PGE mineralization in the western sector of the eastern Bushveld Complex

Summary Unusual facies of the Merensky Reef, the UG-2 and the UG-1 chromitite layers are developed in the western sector of the eastern Bushveld Complex. Within the basal pyroxenite of the Merensky unit, mineralization can be developed at up to four levels. Some of these contain significant mineralization with an increase in the Pt/Pd ratio upward in the succession.The UG-2 chromitite layer consists of a lower, sulphide-rich layer and an upper, sulphide-poor layer. Although these two layers are separated by a pyroxenite parting in places, both contain high platinum-group element (PGE) values.

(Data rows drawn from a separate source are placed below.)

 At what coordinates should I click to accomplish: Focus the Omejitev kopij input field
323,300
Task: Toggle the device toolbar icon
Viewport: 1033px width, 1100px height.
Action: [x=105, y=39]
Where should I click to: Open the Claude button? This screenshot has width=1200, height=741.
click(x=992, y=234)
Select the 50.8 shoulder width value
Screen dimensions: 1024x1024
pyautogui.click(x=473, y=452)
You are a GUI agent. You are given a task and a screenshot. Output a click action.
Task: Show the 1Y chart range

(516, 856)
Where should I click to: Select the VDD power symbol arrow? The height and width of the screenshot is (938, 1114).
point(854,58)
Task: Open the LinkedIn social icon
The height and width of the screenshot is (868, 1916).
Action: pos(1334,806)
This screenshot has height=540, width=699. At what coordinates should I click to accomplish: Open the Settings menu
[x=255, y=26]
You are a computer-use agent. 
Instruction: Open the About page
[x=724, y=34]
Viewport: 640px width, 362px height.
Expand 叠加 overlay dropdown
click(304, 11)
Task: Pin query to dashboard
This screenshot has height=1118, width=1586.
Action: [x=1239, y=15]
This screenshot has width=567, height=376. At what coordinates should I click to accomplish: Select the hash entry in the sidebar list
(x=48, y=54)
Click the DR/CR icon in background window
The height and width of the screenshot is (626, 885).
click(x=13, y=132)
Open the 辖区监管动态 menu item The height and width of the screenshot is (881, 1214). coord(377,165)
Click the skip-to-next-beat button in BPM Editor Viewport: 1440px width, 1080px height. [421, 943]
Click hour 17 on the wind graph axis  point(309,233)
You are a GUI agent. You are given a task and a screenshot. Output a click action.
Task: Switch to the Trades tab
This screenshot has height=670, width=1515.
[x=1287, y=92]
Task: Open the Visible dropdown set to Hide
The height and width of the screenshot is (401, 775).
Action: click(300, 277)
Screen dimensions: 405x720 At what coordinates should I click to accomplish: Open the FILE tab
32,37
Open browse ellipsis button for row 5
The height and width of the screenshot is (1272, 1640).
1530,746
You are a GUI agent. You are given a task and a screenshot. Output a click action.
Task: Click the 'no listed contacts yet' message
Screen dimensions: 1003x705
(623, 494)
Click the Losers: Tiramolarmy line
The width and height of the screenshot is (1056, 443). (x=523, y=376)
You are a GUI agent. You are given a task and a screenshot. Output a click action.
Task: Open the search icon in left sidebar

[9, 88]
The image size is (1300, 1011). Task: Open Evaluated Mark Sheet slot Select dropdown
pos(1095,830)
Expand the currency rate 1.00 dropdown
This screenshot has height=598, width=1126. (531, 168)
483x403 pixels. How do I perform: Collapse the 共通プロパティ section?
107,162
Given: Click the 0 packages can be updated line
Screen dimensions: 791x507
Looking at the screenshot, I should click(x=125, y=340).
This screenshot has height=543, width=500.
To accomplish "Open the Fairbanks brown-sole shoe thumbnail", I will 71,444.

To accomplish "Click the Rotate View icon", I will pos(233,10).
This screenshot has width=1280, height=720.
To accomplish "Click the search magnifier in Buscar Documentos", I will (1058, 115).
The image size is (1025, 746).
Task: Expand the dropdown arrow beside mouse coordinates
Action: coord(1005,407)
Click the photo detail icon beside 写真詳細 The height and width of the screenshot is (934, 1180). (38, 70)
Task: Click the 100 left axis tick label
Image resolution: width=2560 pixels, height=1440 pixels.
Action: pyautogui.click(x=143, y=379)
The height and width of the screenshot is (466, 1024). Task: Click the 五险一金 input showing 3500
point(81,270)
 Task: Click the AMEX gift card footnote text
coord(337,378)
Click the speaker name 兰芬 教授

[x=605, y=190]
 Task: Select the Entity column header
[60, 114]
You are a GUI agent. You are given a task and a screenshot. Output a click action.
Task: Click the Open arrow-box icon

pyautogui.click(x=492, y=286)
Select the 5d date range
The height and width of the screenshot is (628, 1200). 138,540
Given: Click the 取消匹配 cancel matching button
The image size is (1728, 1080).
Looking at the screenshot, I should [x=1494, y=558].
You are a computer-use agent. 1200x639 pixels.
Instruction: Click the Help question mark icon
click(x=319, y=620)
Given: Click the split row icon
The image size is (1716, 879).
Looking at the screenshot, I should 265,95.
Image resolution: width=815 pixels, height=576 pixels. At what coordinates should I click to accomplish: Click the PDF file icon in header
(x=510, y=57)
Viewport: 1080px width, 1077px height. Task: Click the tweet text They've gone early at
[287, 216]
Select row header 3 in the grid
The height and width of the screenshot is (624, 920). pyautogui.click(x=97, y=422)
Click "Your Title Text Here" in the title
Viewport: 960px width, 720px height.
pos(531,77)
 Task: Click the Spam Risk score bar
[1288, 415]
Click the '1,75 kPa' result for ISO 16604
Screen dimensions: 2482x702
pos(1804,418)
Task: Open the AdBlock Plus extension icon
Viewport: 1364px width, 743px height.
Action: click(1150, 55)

Textural features such as inclusions of base metal sulphides in chromite grains, and the moulding of sintered chromite grains around sulphides, indicates that immiscible sulphide liquid separated prior to or simultaneously with chromite crystallization. The presence of platinum minerals within the sulphides of the inclusions and enclosed in all the base metal sulphides interstitial to chromite, indicates that the PGE were extracted from the magma by the sulphide liquid.Textural and compositional evidence suggests that the sulphide enrichment in the UG-1 chromitite layer is also of magmatic origin, but that these sulphides underwent remobilization at high temperatures.Magma mixing processes are considered to have produced the chromitite layers. The high sulphide content associated with the chromitite layers in the upper critical zone in this sector is ascribed to favourable compositions and proportions of the magmas involved in the mixing process.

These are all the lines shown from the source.